I ran the VIN on Carmax (?) title search. It show it manufactured in Canada and registered in the US with 17 miles on it. Are you sure there were none made in Canada?


----------



## Ratwayne (Oct 16, 2002)

Thig said:


> *I ran the VIN on Carmax (?) title search. It show it manufactured in Canada and registered in the US with 17 miles on it. Are you sure there were none made in Canada? *


I think you will find they were Made FOR Canada. i.e. The computer is calculating everything in metric figures. Kilos, celcius and litres.

I don`t think you can just switch the gauges: You would have to change chips in the computer or the entire computer. Everything else is the same.

Are the largest numbers on the spedo MPH or KPH? If MPH, then they changed the spedo and the smaller numbers should be kph.

TAKE IT BACK


----------



## jayman9207 (Nov 20, 2002)

I was in the EXACT same boat as you. I hate to say it guy but you are f#@ked!! You are probably going to have to fight the dealer on this one.

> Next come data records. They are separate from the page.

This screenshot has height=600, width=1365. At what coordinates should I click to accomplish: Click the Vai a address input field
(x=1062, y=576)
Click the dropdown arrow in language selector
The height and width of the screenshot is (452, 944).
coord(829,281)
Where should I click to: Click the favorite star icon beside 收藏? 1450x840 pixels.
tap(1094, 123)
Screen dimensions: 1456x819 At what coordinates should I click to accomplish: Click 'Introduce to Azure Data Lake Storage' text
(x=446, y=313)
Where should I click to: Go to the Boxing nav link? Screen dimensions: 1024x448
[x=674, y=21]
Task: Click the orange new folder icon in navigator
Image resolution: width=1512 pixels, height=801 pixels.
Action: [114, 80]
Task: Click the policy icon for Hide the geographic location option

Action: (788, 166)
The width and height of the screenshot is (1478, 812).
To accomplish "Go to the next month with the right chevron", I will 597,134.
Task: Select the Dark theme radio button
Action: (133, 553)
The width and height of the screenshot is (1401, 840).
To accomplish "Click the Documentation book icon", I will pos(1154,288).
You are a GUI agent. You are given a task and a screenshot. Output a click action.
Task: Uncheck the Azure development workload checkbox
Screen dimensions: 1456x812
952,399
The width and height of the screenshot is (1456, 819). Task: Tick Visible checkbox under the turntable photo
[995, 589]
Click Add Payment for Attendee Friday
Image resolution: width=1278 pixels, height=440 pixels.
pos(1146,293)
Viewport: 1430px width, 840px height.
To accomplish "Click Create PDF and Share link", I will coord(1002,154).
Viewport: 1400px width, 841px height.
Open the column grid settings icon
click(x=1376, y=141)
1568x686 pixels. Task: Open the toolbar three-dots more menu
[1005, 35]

How long have you had the car?? Look at these threads and let me know if these are the same things you were experiencing:

http://www.altimas.net/forum/showthread.php?s=&threadid=67698

and 

http://www.altimas.net/forum/showthread.php?s=&threadid=58752


----------



## Thig (Nov 22, 2002)

Jayman you are probably right. Sounds just like my situation. One question however, my traction control system actually cuts in. It is not just the light going nuts, you can feel a very noticable "skip" as the car cuts back. Did yours do this, or did the light just act up?

Mike


----------



## jayman9207 (Nov 20, 2002)

It did it only once..........shortly after that is when my battle began with the dealer.


----------



## Thig (Nov 22, 2002)

I posted this a couple of months ago and no else was having a problem so I am trying again. My TCS is activating when it shouldn't. Going down a dry highway at 60mph it cuts in, feels sort of like a skip in the ignition, the SLIP light comes on momentarily and then everything goes back to normal. The dealer can't find anything wrong, no codes he says to indicate the problem. Any ideas?

Mike


----------



## Slurppie (Oct 15, 2002)

Instead of starting a new post , just update your old one please. I will merge this one now.


----------



## Shirley1121 (Oct 24, 2014)

*Problem with traction control system*

I am having this same issue exactly with my 2011 Juke. Can anyone provide some insight?


----------